Wow! Great work as always, SWW. Some things that I admire about this plan (besides the immense scale of the park as a whole):

- Creating separate London Square and Fantasy Forest areas is a genius solution to the problem that emerges from the diversity of locales which fall under the umbrella of what constitutes Fantasyland. Magic Kingdom's Fantasyland expansion can be seen as one response to that challenge, but the approach of grouping British stories together in one, visually cohesive area is, at least in my opinion, a more thematically satisfying remedy than the catchall of generic "tournament style" facades we've seen since pre-1983 Disneyland.
- Discovery Bay would interface very well with the Main Street arcade and the techno-futuristic, purist Tomorrowland of yesteryear. I suppose that I've always thought of the land the way it was to be constructed at Disneyland—between Frontierland and Fantasyland—but its placement here seems to mesh with its surroundings even better than Discoveryland at DLP. Seeing the airship and the volcano beyond from the hub would be quite an impressive vista.
- Horizons was, as you described it "lightning-in-the-bottle classic on the same level as Haunted Mansion and PotC." I recognize the situational factors that caused its demise at EPCOT Center, but it's truly a confounding loss given the quality of the attraction. I'm glad to see it resurrected here.
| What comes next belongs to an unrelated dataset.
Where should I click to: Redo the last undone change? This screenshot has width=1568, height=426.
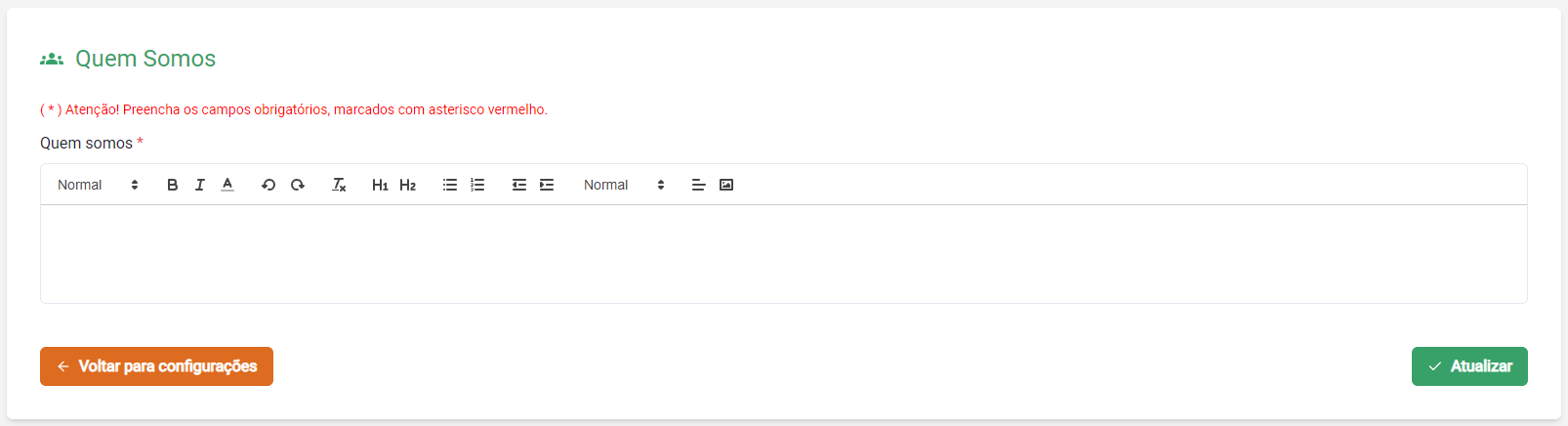click(x=298, y=185)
Looking forward to seeing how you fill out the park's eastern half. Mega Kingdom is shaping up to one of my favorite IdealBuildout projects ever—on par with Yesterlands, Neverlands, and the unique Mansions concept from years ago no longer on the blog!

SWW said...



Thanks everyone for the kind comments.

Regarding the park on a hillside... Tibidabo is a famous example. A series of plateaus connected by some kind of assisted ascent/descent would be necessary as few people want to walk up steep gradients for any great distance. I have done a stacked, multi-level park for NYC I might share one day.






Anonymous said...

I was trying to think of how to use that big plot of land SW of Discovery Bay (I know, park’s big enough already, but I’ve got a buildout mindset) before realizing that in reality, that entire space would probably be used for support infrastructure for the rest of the park: warehouses, administrative buildings, and all those things we see on Google maps just outside of the park taking up perfectly good land.

Anonymous said...

love the project so far!

have you considered making the musical dark ride interactive maybe? I definitely see potential in having it be a shooter dark ride with cannons or something in the likes of that!

SWW said...

^ I like that idea.

Anonymous said...

Which program are you using in creating these beautiful maps?

Anonymous said...

WDI: What would you rather have in the middle of the Rivers of America? Big Thunder Mountain Railroad or Tom Sawyer Island?
SWW: Yes.

Just kidding. This is the best of both worlds. 😆

Anonymous said...

Do you have like a general idea for this Disney resort "Deluxe" second gate? I personally have think the definitive disney second gate would be a combination of the disneysea format along with world showcase from epcot

Anonymous said...

How did autocorrect butcher it that much? "Have think" or i just thought over it

Anonymous said...

Are you making a new park?

Jim said...

You should make a second "mega" park and other hotels that would be part of this resort. I would love to see a giant Westcot/humanity type park divided into Asia, Africa, Europe, and the Americas.

Anonymous said...

Your take on updating and improving Knott’s to make it more like a theme park and less like an amusement park would be awesome! I’ve heard that Tony Baxter used to conceptualize ways to fix Knott’s for fun and I was always interested in what he had in mind.